● **Work to be completed**
Reproduce the lines of the material from the one containing "Screen dimensions: 375x211" through the one containing "will (x=150, y=190).", inclusive, swapping "Sharpening Masking" for "Unsharp Masking" and leaving everything else unchanged.

● **Recorded data**
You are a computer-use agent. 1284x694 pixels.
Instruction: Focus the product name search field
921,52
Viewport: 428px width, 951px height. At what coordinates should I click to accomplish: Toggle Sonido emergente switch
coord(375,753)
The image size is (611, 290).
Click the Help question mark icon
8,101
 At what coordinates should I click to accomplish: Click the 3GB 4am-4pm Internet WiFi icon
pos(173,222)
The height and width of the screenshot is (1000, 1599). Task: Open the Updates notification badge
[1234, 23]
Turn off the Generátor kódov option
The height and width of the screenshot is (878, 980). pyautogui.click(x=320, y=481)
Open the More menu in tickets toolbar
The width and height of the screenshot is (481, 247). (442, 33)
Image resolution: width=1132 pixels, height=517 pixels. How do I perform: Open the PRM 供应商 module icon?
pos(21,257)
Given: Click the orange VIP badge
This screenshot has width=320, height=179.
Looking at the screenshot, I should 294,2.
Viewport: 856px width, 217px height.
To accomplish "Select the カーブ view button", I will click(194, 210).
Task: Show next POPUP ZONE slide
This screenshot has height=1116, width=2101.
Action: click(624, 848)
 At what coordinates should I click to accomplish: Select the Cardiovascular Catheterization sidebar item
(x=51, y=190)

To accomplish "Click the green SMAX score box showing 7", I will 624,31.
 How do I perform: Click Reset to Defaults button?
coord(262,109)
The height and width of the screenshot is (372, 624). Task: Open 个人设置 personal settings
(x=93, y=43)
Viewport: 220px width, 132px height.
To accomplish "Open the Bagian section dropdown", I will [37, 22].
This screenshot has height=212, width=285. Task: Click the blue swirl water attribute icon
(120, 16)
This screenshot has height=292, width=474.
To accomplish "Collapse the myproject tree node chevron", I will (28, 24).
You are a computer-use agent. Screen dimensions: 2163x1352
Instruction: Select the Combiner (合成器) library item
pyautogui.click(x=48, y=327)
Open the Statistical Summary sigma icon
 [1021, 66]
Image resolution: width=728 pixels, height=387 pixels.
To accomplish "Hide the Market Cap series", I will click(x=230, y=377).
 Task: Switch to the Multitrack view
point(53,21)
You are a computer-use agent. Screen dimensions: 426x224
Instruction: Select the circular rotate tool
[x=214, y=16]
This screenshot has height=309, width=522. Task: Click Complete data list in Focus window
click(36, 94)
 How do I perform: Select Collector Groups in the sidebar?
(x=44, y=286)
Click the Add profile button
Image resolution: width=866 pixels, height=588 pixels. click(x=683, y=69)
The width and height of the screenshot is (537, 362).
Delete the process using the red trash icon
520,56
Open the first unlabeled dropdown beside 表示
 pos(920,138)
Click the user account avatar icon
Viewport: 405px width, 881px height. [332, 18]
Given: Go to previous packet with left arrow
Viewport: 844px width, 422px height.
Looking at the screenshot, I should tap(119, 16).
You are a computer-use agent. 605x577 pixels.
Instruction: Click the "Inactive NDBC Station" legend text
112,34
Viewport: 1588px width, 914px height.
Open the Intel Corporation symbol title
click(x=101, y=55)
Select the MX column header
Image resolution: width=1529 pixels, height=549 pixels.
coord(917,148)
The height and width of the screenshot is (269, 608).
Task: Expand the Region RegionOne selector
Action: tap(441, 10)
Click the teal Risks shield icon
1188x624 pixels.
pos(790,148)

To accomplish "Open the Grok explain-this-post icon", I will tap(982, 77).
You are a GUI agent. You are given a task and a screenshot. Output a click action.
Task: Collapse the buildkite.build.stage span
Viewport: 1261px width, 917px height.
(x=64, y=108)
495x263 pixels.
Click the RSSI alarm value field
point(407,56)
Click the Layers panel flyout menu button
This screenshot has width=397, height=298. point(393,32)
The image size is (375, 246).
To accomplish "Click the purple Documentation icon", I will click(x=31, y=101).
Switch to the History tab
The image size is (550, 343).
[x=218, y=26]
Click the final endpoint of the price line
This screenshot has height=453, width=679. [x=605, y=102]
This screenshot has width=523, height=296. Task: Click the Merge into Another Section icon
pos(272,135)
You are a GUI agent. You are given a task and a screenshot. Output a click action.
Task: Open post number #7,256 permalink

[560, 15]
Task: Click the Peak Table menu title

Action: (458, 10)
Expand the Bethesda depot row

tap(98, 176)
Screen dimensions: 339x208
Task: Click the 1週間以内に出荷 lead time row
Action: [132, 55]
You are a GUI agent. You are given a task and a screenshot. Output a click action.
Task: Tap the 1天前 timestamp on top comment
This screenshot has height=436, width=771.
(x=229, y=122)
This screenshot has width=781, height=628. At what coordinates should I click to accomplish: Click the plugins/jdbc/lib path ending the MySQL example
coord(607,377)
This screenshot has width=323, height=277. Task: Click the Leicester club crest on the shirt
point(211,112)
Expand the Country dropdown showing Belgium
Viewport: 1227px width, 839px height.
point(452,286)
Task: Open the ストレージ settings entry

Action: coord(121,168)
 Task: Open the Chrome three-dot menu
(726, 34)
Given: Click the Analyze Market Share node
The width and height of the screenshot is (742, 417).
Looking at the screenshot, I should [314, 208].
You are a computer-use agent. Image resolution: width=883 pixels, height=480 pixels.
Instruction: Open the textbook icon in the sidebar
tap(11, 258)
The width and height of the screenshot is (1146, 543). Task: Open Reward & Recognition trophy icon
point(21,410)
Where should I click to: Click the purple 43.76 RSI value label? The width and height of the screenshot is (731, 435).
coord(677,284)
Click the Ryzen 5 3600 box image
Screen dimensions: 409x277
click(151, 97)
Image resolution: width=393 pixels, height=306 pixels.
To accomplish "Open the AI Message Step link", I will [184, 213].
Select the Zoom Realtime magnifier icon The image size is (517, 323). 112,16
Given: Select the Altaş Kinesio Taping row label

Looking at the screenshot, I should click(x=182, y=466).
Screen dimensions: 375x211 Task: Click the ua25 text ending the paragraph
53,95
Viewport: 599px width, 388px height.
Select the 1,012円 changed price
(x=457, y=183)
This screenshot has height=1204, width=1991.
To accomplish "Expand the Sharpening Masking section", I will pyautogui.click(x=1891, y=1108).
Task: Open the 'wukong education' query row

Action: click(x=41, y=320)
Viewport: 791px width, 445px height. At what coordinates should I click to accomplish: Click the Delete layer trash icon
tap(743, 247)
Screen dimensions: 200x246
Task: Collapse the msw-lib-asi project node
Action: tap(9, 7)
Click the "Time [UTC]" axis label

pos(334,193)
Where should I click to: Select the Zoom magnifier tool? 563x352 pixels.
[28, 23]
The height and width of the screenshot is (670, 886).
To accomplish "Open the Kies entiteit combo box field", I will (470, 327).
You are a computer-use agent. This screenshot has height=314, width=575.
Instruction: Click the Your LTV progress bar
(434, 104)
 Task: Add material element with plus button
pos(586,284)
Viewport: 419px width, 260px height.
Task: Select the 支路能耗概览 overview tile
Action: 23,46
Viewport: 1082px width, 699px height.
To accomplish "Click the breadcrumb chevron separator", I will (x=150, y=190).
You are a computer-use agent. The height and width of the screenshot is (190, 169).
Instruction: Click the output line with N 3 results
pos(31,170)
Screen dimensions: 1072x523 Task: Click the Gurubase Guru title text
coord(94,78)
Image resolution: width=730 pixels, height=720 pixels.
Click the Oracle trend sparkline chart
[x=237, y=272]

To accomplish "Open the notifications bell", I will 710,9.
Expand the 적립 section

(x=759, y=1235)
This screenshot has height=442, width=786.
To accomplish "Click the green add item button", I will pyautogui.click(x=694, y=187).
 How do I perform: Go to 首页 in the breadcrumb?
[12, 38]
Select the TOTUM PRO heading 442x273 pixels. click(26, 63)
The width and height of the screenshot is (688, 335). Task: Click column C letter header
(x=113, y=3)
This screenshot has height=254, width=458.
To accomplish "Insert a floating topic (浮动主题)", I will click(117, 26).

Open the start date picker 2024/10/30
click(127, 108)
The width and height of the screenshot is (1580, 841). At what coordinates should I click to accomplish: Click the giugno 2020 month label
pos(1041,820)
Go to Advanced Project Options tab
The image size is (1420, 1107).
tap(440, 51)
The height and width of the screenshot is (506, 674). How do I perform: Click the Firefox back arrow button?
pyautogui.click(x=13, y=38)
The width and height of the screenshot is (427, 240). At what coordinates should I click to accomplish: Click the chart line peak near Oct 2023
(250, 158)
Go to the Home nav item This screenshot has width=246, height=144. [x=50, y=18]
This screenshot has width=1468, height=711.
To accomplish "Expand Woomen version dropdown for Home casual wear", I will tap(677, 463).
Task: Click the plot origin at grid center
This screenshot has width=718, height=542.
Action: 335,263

● **The response**
Screen dimensions: 375x211 Task: Click the ua25 text ending the paragraph
53,95
Viewport: 599px width, 388px height.
Select the 1,012円 changed price
(x=457, y=183)
This screenshot has height=1204, width=1991.
To accomplish "Expand the Unsharp Masking section", I will pyautogui.click(x=1891, y=1108).
Task: Open the 'wukong education' query row

Action: click(x=41, y=320)
Viewport: 791px width, 445px height. At what coordinates should I click to accomplish: Click the Delete layer trash icon
tap(743, 247)
Screen dimensions: 200x246
Task: Collapse the msw-lib-asi project node
Action: tap(9, 7)
Click the "Time [UTC]" axis label

pos(334,193)
Where should I click to: Select the Zoom magnifier tool? 563x352 pixels.
[28, 23]
The height and width of the screenshot is (670, 886).
To accomplish "Open the Kies entiteit combo box field", I will (470, 327).
You are a computer-use agent. This screenshot has height=314, width=575.
Instruction: Click the Your LTV progress bar
(434, 104)
 Task: Add material element with plus button
pos(586,284)
Viewport: 419px width, 260px height.
Task: Select the 支路能耗概览 overview tile
Action: 23,46
Viewport: 1082px width, 699px height.
To accomplish "Click the breadcrumb chevron separator", I will (x=150, y=190).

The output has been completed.